На скамье сидел Яаков Шейнфельд — маленькая, сморщенная мумия любви в синих штанах и белой хлопчатобумажной рубашке. В тени деревьев его ожидало постоянное такси, на заднем сидении которого спал водитель.
Одед притормозил, заглушил мотор, и в уши хлынула тишина. Он выглянул из окна кабины и весело крикну
— Как дела, Шейнфельд?
— Заходите, заходите!
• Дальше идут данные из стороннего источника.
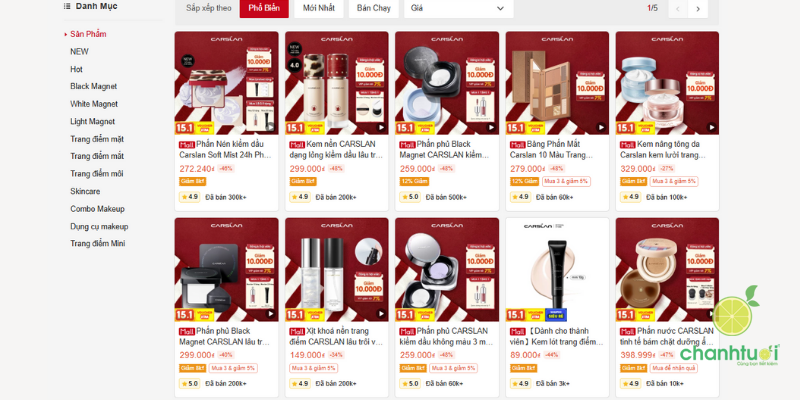The height and width of the screenshot is (400, 800).
Task: Choose Combo Makeup in sidebar
Action: [x=97, y=209]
Хорошо, что пришли, друзья мои! — сияющий, как жених под хупой, [101] воскликнул тот.
— А где же твоя невеста, Шейнфельд? — решил подзадорить старика Одед.
101
Хупа — еврейский религиозный свадебный обряд; специальный балдахин, используемый для данного обряда (иврит).
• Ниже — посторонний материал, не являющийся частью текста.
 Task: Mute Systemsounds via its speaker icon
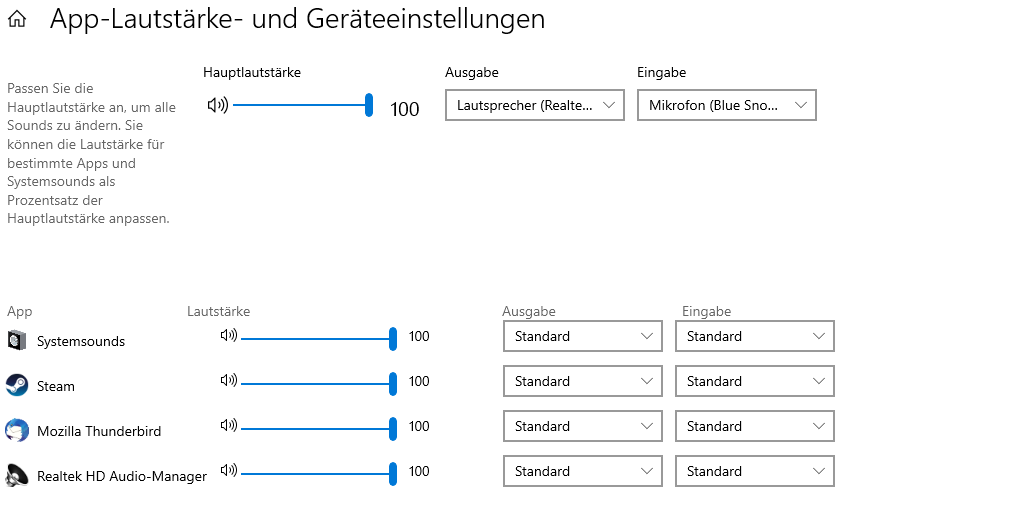[x=229, y=336]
Однако взгляд Яакова задержался на нас лишь на мгновение и снова ушел куда-то вдаль.
— Посмотри на него, — снова обратился Одед ко мне, — если бы он был лошадью, его давно уже следовало пристрелить.
Синий «Форд» промчался по дороге мимо нас.
— Заходите, заходите, — вновь забормотал Яаков ему вслед, — у нас сегодня свадьба, заходите…
Он улыбался, приветственно кивая головой, глядел на дорогу и не обращал на нас никакого внимания.
Глава 6
Даже отчаянным лгунам хорошо известно, что правда и ложь не исключают друг друга, а, напротив, мирно сосуществуют и даже одалживают одна другой разные мелочи.
Я говорю об этом лишь для того, чтобы подчеркнуть, что у меня нет ни малейшего намерения стереть, придумать заново или объяснить какой-либо отрезок моей жизни. Единственная цель данного повествования — это расставить вещи по своим местам.
Как видно, суждено мне во веки веков носиться над этой бездной, догадываясь и предполагая, а когда мне становится невмоготу, я нахожу утешение в прелести каждого отдельного происшествия. Примером этому может служить «странный тип», приобретший все пять черных костюмов альбиноса, который спустя несколько месяцев вновь появился в правлении деревни. Не произнося ни слова, он выложил на стол пять одинаковых записок, которые он обнаружил в карманах пяти костюмов покойного. Каждая из них гласила: «Птицы — Яакову».
Шейнфельд был немедленно вызван в правление. Так или иначе, он добровольно ухаживал за птицами с самого дня смерти бухгалтера, однако его сердце забилось от волнения. Выйдя из правления, Яаков перво-наперво направился к канарейкам, а оттуда — к себе домой. Не раздеваясь, он улегся на кровать и проспал почти целые сутки. Около полудня Шейнфельд был разбужен Ривкой, впервые за всю их совместную жизнь поднявшей голос до крика и потребовавшей наконец объяснить ей, что происходит.
Яаков взглянул на жену невидящими глазами и абсолютно спокойно объявил ей о том, что унаследовал от альбиноса «бедных птиц».